15 August 2018.
Marrugeku is dedicated to Indigenous and non-Indigenous Australians working together to develop new dance languages and operates between Broome, WA and Sydney.
For the production of Le Dernier Appel (The Last Cry), the company has collaborated with Kanak performers from New Caledonia. Their focus is recognition and acknowledgement of their Indigenous people, and the work asks questions about political, cultural and personal decolonisation and separation in both countries, while New Caledonia is moving toward a referendum on independence from France (in November).
Nicolas Molé’s set design is minimalist, with a smooth park bench, an electronic billboard and an abstract geometric backdrop. The billboard flashes news bulletins about various political events in both countries. It also has a green leaf design that ripples and also displays other images such as an anonymous face in red. At a couple of points, it is sent spinning and flashes a mirror on the back.
Costumes vary from casual streetwear to a glorious textured strapless blue dress. Nick Wales and Bree van Reyk’s electronic score, with its insistent beat, pulsates, beeps, thrums and includes song and a repeated drip (or is it a clock ticking?).
The cast of six – Amrita Hepi, Stanley Nalo, Krilin Nguyen, Yoan Ouchot, Dalisa Pigram and Miranda Wheen – vividly express the despair, frustration, longing and rage over the decades of political waffle and whitewash that have yet to achieve the results the Indigenous people of both countries’ desire. Pigram is co-director of Marrugeku, as well as co-choroegrapher of this work, and also performs amazingly in it. Nguyen athletically flies spins and jumps, seemingly jet propelled. Nalo and Ouchot are powerful and charismatic. Hepi has exquisitely expressive arms, while Wheen radiates a devout earnestness in a hypnotic performance.
However, while it is full of amazing energy and wonderful performances, there is no real sense of emotional or narrative development. It all appears to be on the same emotional level, repeated. The dancers often seem to be performing solo in their own theatrical space rather than as a cohesive group, until almost at the conclusion. Traditional Aboriginal dance is taken and fractured, and ballet steps are deconstructed.
Sometimes the group does perform in unison as an entity; at others, they splinter into duos or trios. Repeated phrases of movement sometimes occur. Fluid, slinky, feline solos are included, as are dangerous, whirling martial arts-like sequences and hip hop/breakdancing. The dancers run, flail, shudder, jump, shout, spin, fall, then recover. There is a dream-like, almost floating segment, which is contrasted with intense, internalised, twitchy solos. There are silent primal screams and a segment when one of the dancers brushes the floor with her long hair. Angular movements are included with straight arms and “aeroplane”- like ones.
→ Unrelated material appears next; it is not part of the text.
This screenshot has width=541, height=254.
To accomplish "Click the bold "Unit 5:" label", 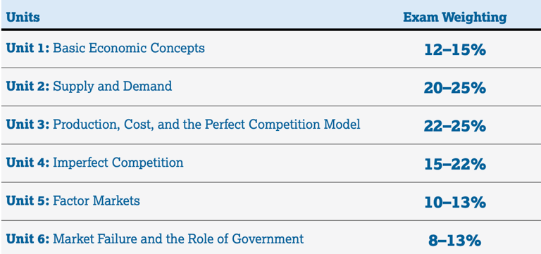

The individual performances by the cast of six are amazing, and the various creative elements and the intention behind the show are excellent, but, sorry, I found this most disappointing. The message the show is trying to get across was rather overwhelmed at times by the flashing information on the billboard – while most important at times, it was most distracting.
By Lynne Lancaster of Dance Informa.